12th President of the University of New Brunswick
- In office 1969–1972
- Preceded by: Colin B. Mackay
- Succeeded by: Desmond Pacey (acting)

Personal details
- Born: July 24, 1920 Hampton, New Brunswick, Canada
- Died: September 21, 1975 (aged 55) Fredericton, New Brunswick, Canada

= James Owen Dineen =

Canadian engineer & university administrator (1920–1975)

James Owen Dineen (July 24, 1920 – September 21, 1975) was a Canadian engineer, university administrator and the twelfth President of the University of New Brunswick.

Born in Hampton, New Brunswick, he graduated from the Hampton Consolidated School in 1936. At the age of 16 he entered the University of New Brunswick, having been awarded a Beaverbrook Scholarship. Dineen graduated with a Bachelor of Science degree in Electrical Engineering in 1940. He was awarded a Rhodes Scholarship to the University of Oxford but was unable to take it up because of the Second World War.

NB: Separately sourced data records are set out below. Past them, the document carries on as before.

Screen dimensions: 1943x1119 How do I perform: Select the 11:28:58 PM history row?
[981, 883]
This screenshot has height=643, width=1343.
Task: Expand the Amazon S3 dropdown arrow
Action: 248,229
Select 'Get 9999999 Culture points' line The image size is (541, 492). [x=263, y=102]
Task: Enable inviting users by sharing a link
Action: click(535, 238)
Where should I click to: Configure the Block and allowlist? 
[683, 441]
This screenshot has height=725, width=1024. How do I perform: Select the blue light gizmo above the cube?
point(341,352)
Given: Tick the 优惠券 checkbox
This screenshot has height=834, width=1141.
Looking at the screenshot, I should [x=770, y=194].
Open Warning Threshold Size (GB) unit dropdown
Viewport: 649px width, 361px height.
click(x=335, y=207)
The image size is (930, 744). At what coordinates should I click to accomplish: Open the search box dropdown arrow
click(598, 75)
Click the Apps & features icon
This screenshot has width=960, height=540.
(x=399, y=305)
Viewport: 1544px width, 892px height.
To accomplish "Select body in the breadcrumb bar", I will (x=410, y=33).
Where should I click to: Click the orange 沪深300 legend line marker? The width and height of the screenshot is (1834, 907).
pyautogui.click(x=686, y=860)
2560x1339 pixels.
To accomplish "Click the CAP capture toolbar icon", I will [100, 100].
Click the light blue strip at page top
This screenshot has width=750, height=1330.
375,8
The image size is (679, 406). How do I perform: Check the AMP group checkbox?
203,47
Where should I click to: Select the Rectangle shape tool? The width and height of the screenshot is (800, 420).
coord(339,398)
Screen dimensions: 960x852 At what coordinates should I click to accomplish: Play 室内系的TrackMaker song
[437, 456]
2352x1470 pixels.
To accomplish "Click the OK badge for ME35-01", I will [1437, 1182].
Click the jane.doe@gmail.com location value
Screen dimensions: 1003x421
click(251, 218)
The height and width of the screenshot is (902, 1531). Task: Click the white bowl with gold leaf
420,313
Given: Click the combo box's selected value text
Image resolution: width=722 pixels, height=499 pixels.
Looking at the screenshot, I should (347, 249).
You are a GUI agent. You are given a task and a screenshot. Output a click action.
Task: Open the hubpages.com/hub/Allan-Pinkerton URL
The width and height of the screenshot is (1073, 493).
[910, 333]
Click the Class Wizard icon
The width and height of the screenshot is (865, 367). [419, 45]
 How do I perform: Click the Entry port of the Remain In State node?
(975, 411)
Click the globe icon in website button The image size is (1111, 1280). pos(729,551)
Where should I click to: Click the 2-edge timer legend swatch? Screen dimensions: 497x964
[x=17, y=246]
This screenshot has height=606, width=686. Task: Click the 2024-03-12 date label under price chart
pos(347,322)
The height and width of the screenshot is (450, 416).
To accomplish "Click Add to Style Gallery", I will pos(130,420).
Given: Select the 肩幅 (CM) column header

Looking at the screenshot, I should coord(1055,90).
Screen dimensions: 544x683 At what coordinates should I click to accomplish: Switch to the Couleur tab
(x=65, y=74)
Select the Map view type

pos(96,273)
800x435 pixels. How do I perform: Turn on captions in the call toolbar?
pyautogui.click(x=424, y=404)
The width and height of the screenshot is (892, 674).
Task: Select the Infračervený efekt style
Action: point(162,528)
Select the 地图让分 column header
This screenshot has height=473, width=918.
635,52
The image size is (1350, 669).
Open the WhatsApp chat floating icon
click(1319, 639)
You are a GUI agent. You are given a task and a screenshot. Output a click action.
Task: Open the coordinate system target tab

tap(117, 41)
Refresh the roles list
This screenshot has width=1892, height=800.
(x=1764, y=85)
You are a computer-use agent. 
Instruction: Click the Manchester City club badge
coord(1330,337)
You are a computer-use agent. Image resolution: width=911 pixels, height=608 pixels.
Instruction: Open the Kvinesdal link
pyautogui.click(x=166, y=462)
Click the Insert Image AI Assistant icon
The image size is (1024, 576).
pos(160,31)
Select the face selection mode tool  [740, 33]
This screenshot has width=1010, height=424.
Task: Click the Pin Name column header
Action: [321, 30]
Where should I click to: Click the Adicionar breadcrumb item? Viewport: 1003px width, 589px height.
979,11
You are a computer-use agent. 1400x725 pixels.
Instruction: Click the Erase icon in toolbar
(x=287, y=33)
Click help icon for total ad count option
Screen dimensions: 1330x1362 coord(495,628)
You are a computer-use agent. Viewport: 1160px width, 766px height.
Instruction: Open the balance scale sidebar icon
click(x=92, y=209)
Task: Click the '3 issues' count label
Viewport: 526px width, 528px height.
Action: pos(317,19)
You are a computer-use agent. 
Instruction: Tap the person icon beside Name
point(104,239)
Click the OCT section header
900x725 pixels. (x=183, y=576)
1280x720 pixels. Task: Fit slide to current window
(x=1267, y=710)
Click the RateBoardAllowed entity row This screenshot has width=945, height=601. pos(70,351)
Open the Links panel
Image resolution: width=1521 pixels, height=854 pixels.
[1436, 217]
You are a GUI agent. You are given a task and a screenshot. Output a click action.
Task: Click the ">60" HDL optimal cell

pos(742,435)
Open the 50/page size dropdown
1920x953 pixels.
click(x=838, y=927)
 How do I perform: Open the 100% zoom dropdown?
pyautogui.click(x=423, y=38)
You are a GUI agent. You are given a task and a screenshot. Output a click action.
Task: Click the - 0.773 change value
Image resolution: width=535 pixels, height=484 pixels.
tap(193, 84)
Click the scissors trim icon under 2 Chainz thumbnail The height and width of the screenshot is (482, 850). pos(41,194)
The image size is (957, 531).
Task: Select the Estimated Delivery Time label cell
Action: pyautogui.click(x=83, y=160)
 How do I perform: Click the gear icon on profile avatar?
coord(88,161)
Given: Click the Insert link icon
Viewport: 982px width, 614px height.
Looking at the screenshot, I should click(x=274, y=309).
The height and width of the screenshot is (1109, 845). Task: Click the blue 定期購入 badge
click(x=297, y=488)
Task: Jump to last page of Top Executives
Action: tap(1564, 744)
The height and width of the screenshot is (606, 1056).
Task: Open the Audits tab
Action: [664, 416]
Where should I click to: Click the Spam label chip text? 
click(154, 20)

Instead of going to Oxford he went to the University of Toronto with a Leonard Fellowship subsequently taking a position as a radio instructor in Hamilton, Ontario. He returned to the University of New Brunswick to instruct airmen and sailors at the UNB Radio School.

Dineen was appointed assistant professor of Electrical Engineering in 1942, Associate Professor in 1946 and Professor and Head of the Department of Electrical Engineering in 1951. In 1957 he became Dean of the Faculty of Engineering. Research and graduate programs were strongly encouraged by Dineen in the Electrical Engineering Department and in the Faculty of Engineering as a whole.

He was appointed as Acting President of the university in 1969 succeeding Colin B. Mackay. On January 1, 1970, he was appointed as the 12th President of the University of New Brunswick for a 6-year term. Ill health forced him to relinquish that position in September 1972. He died three years later. Dineen's presidency was notable for his commitment to an open and collegial approach, integrity, and leadership. He won wide respect among faculty members and students.

The Engineering Institute of Canada elected Dineen as a Fellow in 1971 and in 1974 it awarded him the Julian C. Smith medal in recognition of his contributions to engineering in Canada. He received honorary doctoral degrees from five Canadian universities: McMaster University 1968; St. Thomas University (New Brunswick) 1970; University of New Brunswick 1970; Université de Moncton 1972; Nova Scotia Technical College 1973. He was made an Honorary Member of the Canadian Institute of Surveying (now Canadian Institute of Geomatics) in 1974. He was awarded the Canadian Centennial Medal in 1967.